• The problem: Repeat the records exactly. Leave out the pictures.

Saved entries
****

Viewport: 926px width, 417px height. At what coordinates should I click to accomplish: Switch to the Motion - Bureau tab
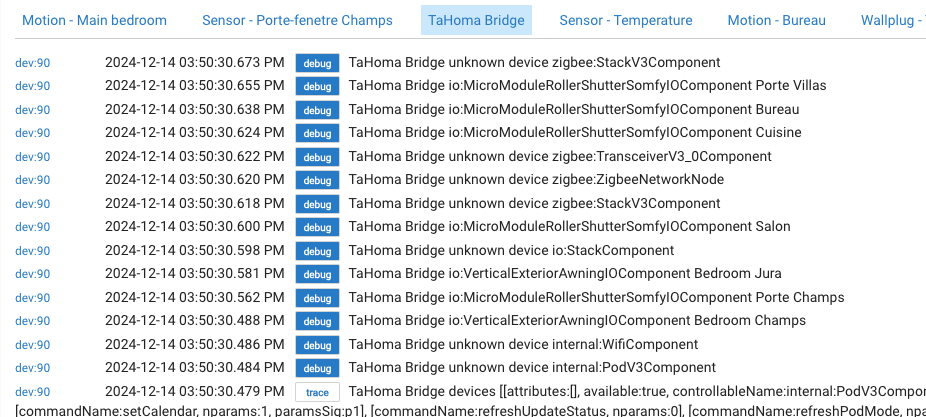coord(776,20)

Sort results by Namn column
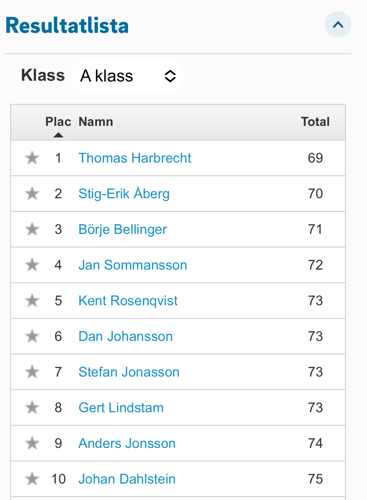[96, 122]
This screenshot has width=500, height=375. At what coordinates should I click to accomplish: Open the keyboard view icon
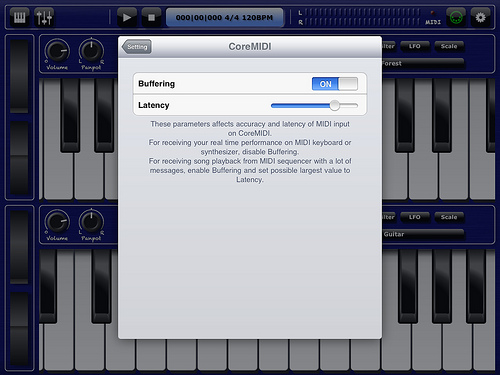click(20, 17)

****

• Result for this task:
Viewport: 926px width, 417px height. At what coordinates should I click to accomplish: Switch to the Motion - Bureau tab
coord(776,20)

Sort results by Namn column
[96, 122]
This screenshot has width=500, height=375. At what coordinates should I click to accomplish: Open the keyboard view icon
click(20, 17)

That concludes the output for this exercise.